··· Data to process ···
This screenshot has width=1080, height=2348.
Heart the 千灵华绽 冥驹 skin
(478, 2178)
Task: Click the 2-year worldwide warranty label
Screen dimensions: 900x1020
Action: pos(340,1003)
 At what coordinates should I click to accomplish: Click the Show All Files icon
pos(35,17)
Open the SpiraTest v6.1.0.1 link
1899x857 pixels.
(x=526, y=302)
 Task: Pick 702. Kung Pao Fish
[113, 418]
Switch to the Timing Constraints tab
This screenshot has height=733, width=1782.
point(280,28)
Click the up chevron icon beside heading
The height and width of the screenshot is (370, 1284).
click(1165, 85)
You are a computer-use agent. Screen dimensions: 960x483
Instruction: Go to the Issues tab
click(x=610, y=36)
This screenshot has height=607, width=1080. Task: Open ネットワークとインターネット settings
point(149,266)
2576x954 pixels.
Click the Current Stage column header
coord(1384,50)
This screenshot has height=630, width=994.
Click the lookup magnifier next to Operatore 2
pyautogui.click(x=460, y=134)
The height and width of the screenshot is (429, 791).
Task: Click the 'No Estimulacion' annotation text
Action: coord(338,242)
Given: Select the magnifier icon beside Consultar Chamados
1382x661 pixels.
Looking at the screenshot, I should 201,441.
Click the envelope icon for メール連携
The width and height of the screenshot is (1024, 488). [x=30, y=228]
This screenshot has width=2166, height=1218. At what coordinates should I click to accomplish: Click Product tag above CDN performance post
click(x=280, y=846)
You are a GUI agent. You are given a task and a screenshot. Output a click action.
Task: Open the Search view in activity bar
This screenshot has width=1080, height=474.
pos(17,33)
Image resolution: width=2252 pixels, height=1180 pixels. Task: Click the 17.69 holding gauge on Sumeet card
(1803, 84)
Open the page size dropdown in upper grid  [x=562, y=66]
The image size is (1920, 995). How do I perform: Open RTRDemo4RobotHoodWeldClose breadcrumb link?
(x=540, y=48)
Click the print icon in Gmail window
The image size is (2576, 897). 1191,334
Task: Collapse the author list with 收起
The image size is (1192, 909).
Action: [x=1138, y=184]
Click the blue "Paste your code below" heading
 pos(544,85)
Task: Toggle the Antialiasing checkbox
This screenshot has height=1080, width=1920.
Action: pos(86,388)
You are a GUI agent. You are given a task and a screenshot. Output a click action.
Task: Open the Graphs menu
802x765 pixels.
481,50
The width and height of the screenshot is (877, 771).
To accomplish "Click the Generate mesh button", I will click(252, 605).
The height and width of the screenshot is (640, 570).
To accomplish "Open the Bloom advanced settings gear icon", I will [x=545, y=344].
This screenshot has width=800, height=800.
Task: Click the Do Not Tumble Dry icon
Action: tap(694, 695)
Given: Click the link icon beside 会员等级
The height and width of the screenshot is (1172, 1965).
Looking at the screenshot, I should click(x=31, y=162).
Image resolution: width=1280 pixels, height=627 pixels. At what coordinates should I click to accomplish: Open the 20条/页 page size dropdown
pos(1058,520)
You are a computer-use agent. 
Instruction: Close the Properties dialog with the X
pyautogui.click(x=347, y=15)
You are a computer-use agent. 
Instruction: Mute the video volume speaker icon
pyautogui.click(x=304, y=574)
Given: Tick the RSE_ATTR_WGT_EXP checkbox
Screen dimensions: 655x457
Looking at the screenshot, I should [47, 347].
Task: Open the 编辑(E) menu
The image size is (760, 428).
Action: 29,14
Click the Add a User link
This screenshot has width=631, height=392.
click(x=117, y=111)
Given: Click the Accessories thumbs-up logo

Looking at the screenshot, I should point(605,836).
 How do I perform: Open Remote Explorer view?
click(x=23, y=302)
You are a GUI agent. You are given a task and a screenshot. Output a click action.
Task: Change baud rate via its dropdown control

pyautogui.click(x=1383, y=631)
···
Quote the entries word for word, from the start of the entries through the line that contains "Looking at the screenshot, I should 201,441.".

▶ Problem solution
This screenshot has width=1080, height=2348.
Heart the 千灵华绽 冥驹 skin
(478, 2178)
Task: Click the 2-year worldwide warranty label
Screen dimensions: 900x1020
Action: pos(340,1003)
 At what coordinates should I click to accomplish: Click the Show All Files icon
pos(35,17)
Open the SpiraTest v6.1.0.1 link
1899x857 pixels.
(x=526, y=302)
 Task: Pick 702. Kung Pao Fish
[113, 418]
Switch to the Timing Constraints tab
This screenshot has height=733, width=1782.
point(280,28)
Click the up chevron icon beside heading
The height and width of the screenshot is (370, 1284).
click(1165, 85)
You are a computer-use agent. Screen dimensions: 960x483
Instruction: Go to the Issues tab
click(x=610, y=36)
This screenshot has height=607, width=1080. Task: Open ネットワークとインターネット settings
point(149,266)
2576x954 pixels.
Click the Current Stage column header
coord(1384,50)
This screenshot has height=630, width=994.
Click the lookup magnifier next to Operatore 2
pyautogui.click(x=460, y=134)
The height and width of the screenshot is (429, 791).
Task: Click the 'No Estimulacion' annotation text
Action: coord(338,242)
Given: Select the magnifier icon beside Consultar Chamados
1382x661 pixels.
Looking at the screenshot, I should 201,441.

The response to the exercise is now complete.